Obito was around 17 at that time. Guy and Kakashi looked way older than 14 in those flashbacks.

Also Obito had good reaction speed then. Nothing suggests that his movement speed was near Minato's.


----------



## ShadowReaper (Jul 27, 2013)

Itachi is more experienced, is a better H2H fighter and significantly more profficient with Ninjutsu and Genjutsu. Obito's Kamui can be a real challenge, but Itachi is a quick learner and will quickly realize his weakness.


----------



## tanman (Jul 27, 2013)

OP specified this was Rin-rage Obito.
I would give it to Itachi. He managed to massacre his clan without raising any alarms, which is pretty impressive. He should be able to observe Kamui and evade Obito's mokuton until he finds the right time to put a well-placed Amaterasu on him. At this point, both of Obito's techniques were very immature and volatile.

If we move the conversation to the Obito that fought Minato, then Obito should be a solid bit above Itachi physically. His Kamui is more refined, so he probably won't go down from Amaterasu. Mokuton, however, is seemingly absent from his moveset in favor of a chain and kunai (why, I don't know). But neither will really do much to Itachi's Susano'o. So it really depends on Itachi's stamina with Susano'o at this point in his life.


----------



## Okodi (Jul 27, 2013)

Obito probably takes this. I don't understand how people are using the fact that Itachi killed his own clan without taking into consideration that *Itachi got help from Obito!* So using the feat that Itachi has of killing his own clan is a double edged sword, as it favors both of them. Sasuke deduced that Itachi got helped and Itachi confirmed that Tobi/Obito helped him.

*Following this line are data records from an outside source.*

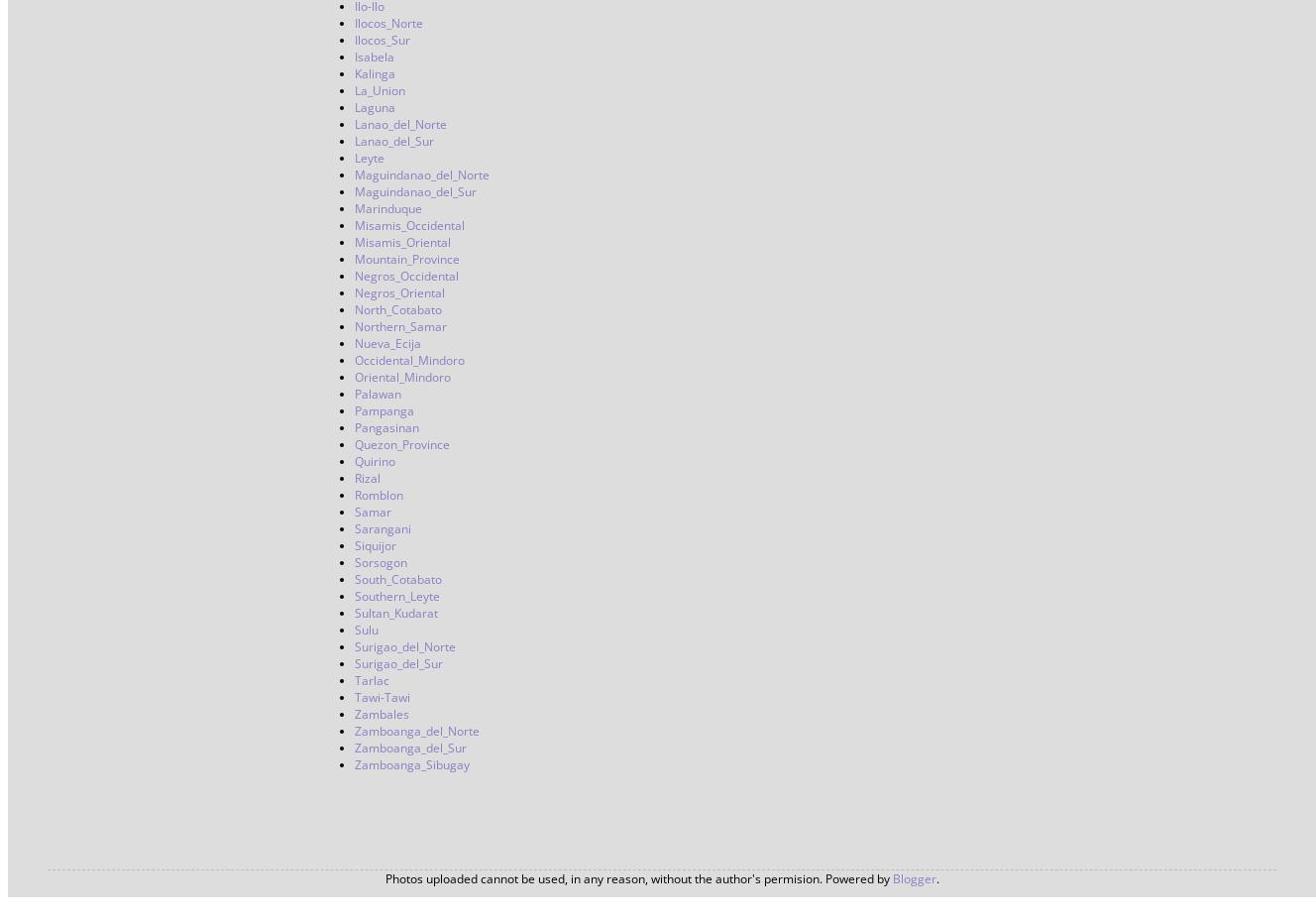 The height and width of the screenshot is (924, 1316). What do you see at coordinates (406, 275) in the screenshot?
I see `'Negros_Occidental'` at bounding box center [406, 275].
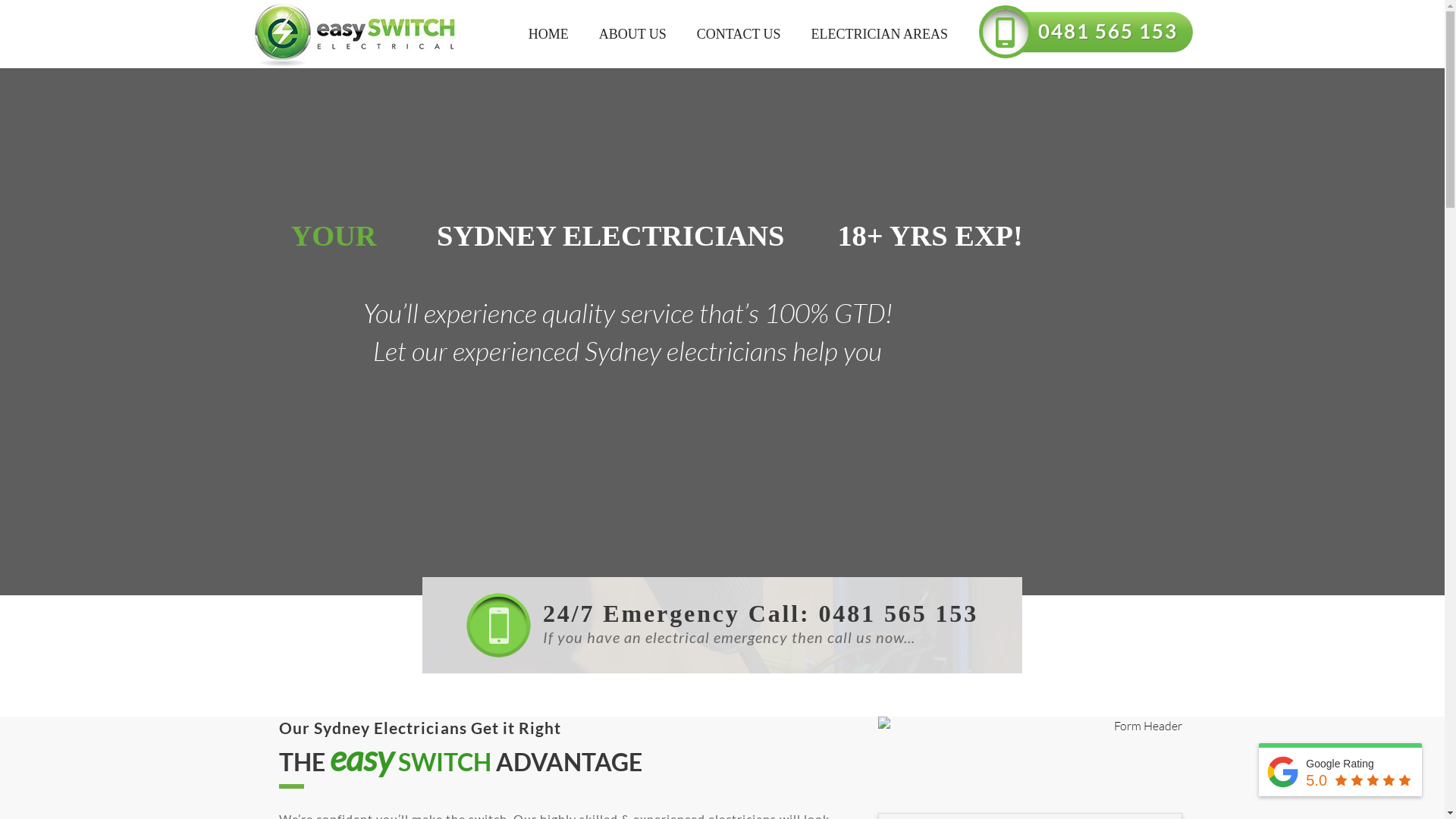 Image resolution: width=1456 pixels, height=819 pixels. Describe the element at coordinates (1113, 25) in the screenshot. I see `'0481 565 153'` at that location.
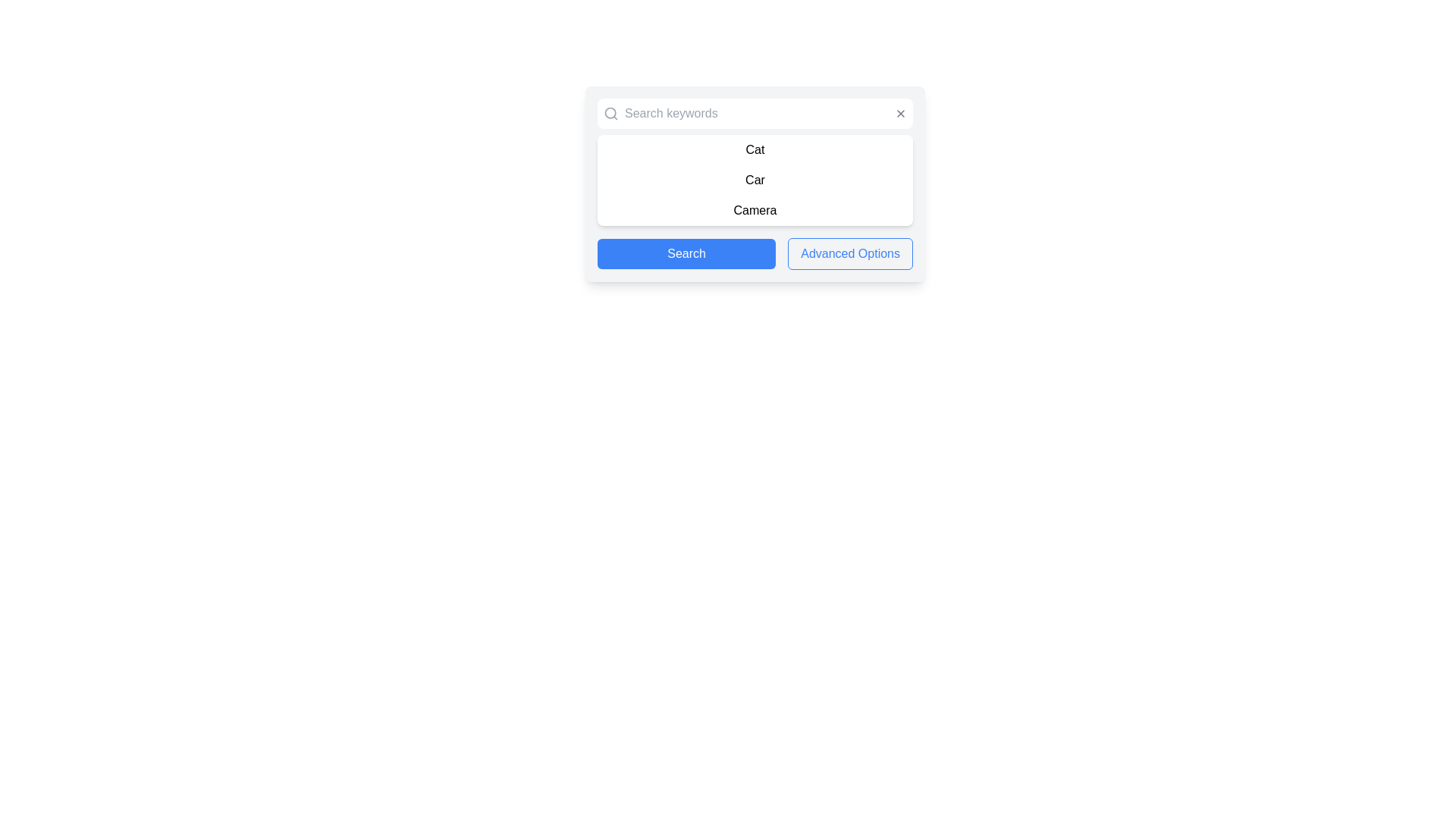 Image resolution: width=1456 pixels, height=819 pixels. I want to click on the selectable list item displaying the word 'Car', so click(755, 180).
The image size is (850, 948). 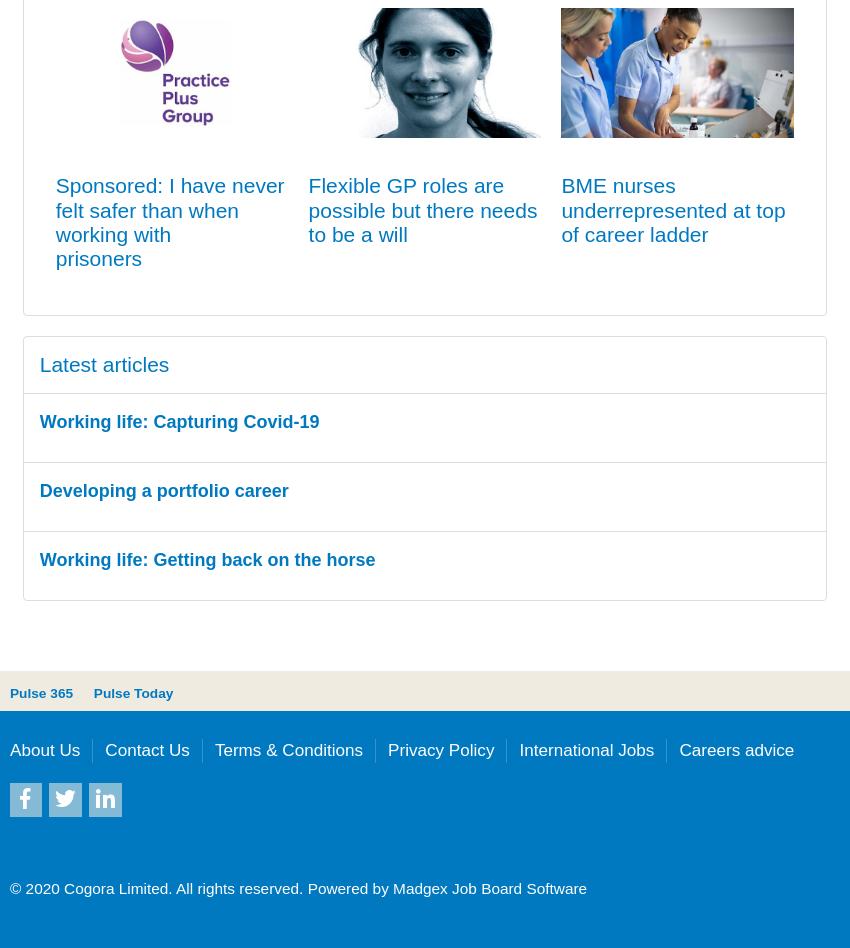 I want to click on '© 2020 Cogora Limited. All rights reserved.', so click(x=9, y=886).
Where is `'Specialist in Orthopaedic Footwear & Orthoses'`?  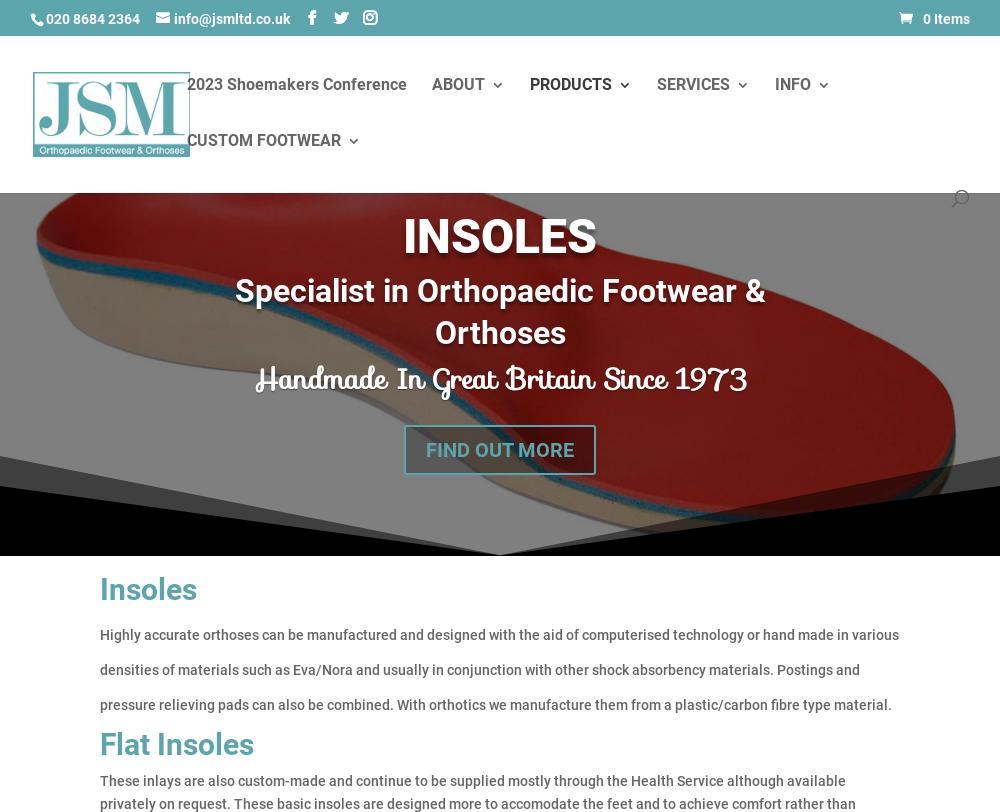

Itachi didn't figure out Obito's abilities even though he had gotten helped by him and known about his existence for a long time. Amaterasu failing to kill Obito is proof of that. Since you say that Itachi gets all his MS skills I assume Susanoo and the artifacts are included. Totsuka isn't going to affect Obito since it doesn't follow Obito into his dimension. When Obito fought the Mist ANBU they were about 50 fighters present [1] and they were all ANBU or Jounin level [2]. I don't know how big the Uchiha clan was in Konoha, but I assume they had about the same number of capable ninjas (around 50-60 high-end fighters) seeing how the Sarutobi displayed about 15 ninjas in these pages [1][2] and even if the Uchihas had higher numbers they woud still be divided between Obito and Itachi during the massacre.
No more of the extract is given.